*** PROVIDED MATERIAL ***

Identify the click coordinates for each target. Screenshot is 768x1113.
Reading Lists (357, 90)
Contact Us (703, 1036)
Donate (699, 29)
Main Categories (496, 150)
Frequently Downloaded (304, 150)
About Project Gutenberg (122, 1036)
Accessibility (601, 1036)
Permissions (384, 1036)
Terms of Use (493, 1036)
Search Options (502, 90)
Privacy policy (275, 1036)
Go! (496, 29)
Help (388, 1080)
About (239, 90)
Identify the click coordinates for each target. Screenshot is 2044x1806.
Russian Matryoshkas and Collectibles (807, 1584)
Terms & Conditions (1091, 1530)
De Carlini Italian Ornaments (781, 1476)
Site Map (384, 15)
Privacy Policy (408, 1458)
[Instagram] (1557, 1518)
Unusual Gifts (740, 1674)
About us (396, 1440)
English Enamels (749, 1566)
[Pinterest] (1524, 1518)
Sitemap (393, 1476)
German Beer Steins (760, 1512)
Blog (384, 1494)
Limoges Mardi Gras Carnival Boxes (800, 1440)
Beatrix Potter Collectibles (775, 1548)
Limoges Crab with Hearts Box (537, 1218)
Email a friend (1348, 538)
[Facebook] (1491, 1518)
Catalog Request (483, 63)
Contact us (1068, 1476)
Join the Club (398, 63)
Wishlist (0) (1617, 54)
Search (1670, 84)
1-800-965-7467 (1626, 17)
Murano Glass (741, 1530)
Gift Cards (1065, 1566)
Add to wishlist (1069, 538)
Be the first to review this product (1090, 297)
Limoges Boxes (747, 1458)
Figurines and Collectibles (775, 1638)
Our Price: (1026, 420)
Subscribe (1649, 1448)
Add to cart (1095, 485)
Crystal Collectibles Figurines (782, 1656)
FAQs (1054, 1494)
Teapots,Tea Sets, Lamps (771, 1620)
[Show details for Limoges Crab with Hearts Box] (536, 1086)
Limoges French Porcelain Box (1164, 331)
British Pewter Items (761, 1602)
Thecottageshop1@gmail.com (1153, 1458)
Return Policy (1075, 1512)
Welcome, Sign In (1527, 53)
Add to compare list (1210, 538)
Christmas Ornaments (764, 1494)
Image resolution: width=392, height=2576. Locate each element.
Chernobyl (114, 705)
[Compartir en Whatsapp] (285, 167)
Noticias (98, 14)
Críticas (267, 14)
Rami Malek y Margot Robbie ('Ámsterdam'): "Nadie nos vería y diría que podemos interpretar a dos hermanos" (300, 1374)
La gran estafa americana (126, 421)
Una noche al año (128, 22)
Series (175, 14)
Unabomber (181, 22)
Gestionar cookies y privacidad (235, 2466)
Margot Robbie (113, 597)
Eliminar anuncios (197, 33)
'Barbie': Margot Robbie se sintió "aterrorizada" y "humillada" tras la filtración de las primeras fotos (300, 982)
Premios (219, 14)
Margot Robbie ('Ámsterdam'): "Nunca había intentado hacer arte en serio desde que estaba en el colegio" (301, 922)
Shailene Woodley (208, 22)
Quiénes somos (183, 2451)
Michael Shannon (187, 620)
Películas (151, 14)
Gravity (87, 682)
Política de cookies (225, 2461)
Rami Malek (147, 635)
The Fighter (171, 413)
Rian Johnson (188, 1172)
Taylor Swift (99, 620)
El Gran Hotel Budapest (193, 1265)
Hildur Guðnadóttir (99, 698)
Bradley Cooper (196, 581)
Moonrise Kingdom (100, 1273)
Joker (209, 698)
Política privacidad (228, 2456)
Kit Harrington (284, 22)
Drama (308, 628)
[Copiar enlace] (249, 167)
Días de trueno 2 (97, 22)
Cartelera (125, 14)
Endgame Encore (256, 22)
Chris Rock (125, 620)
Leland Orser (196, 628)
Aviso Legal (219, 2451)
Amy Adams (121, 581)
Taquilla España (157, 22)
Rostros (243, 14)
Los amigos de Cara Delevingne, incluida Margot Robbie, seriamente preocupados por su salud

*** End of PROVIDED MATERIAL ***

WHAT YOU HAVE TO DO: Respond with one number, the count of lines in the data that hold the string "Limoges".

ANSWER TO THIS TASK: 5